EXCEPT - its been 7 years, and since we're happy and definitely know we don't want to break up or see other people, I think it's time we got married. I don't know what else there is to wait for. I'm in a good place career wise, and while there may still be some change and uncertainty (heavy travel, extended foreign postings to very challenging locations), I think this is something we can tackle together. Likewise with his career, there's a lot of uncertainty coming up but I'm happy to support him financially (if required) and otherwise and am confident that he'll come out well on the other side. Marriage will change nothing in our relationship until kids, it's just something I'd like to get out of the way sooner rather than later. We both want to have kids only after marriage, and I'd ideally want to start a family in my early 30's.
He's absolutely adamant that he will not get married right now. He feels that he's still growing as a person and doesn't want to set anything in stone just yet. He also wants to sort out his career before 'settling down'. He seems to think marriage will change something in our relationship fundamentally, that he won't be able to take risks like starting a business etc. He's also concerned that I don't want to move back to his hometown (middle of nowhere) and that I may wish to take up foreign postings and he'd be compelled to accompany me (I'm happy to move alone for periods of time). He's a believer of things happening naturally and believes that one day he will magically wake up knowing that that time is right to take the plunge. He cannot say when that time may be. 2 years ago it was in two years, now its in another 2 years etc. etc. When I bring it up, he's understanding, but can't offer any solution other than why can't we just enjoy the now instead of stressing about the future.
I'm in a state of eternal frustration because of this.
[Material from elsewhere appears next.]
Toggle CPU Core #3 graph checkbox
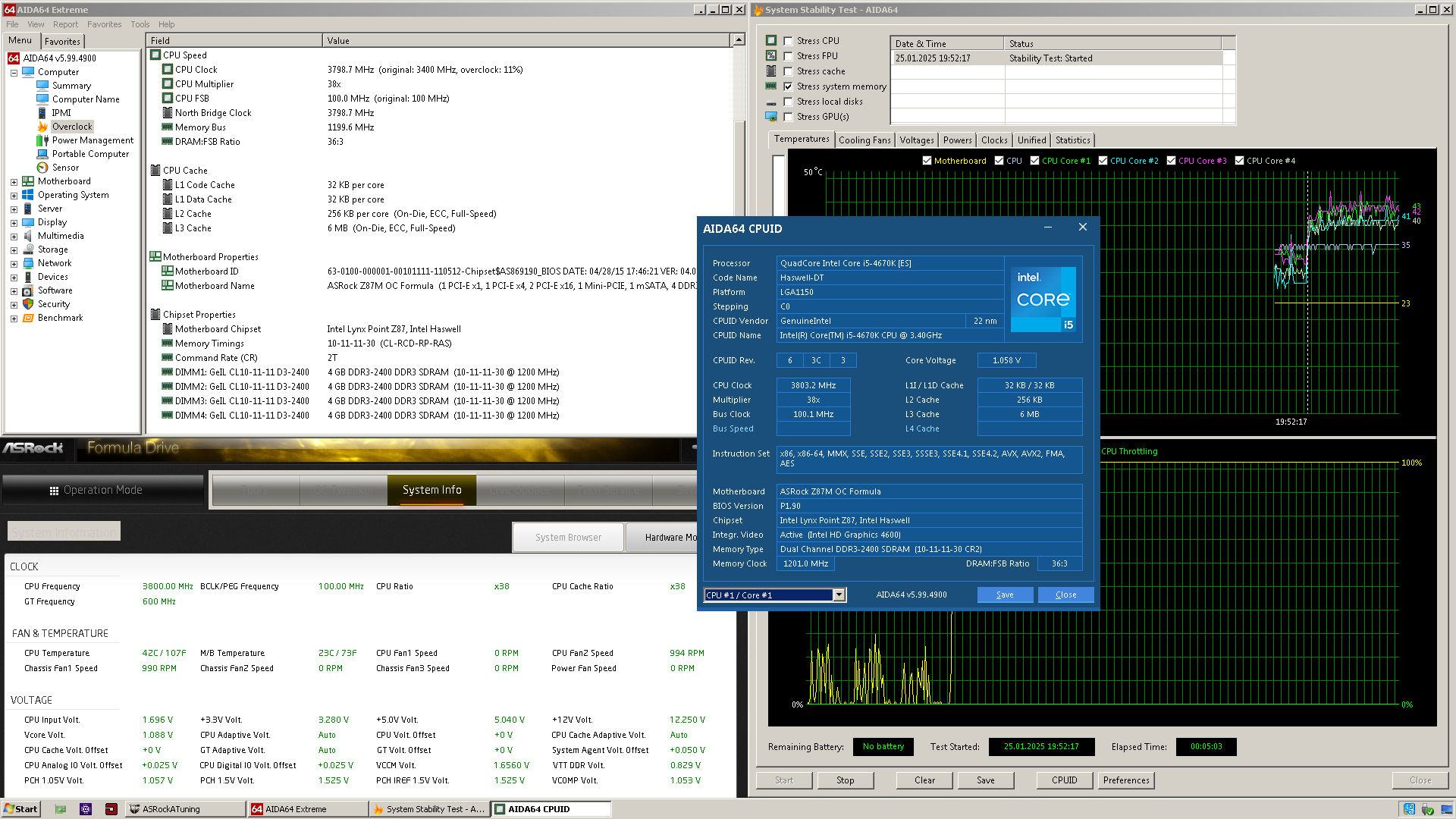 1171,161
I could bite the bullet walk out of an otherwise good relationship and start again, but I just can't bring myself to. I could stay and most likely remain unmarried and childless well into my 30s, also a crap option. I'm not willing to try ultimatums or emotional blackmail (suggested by friends who have successfully used these tactics) because a) it won't work and b) even if it did I really would rather not drag someone kicking and screaming down the aisle.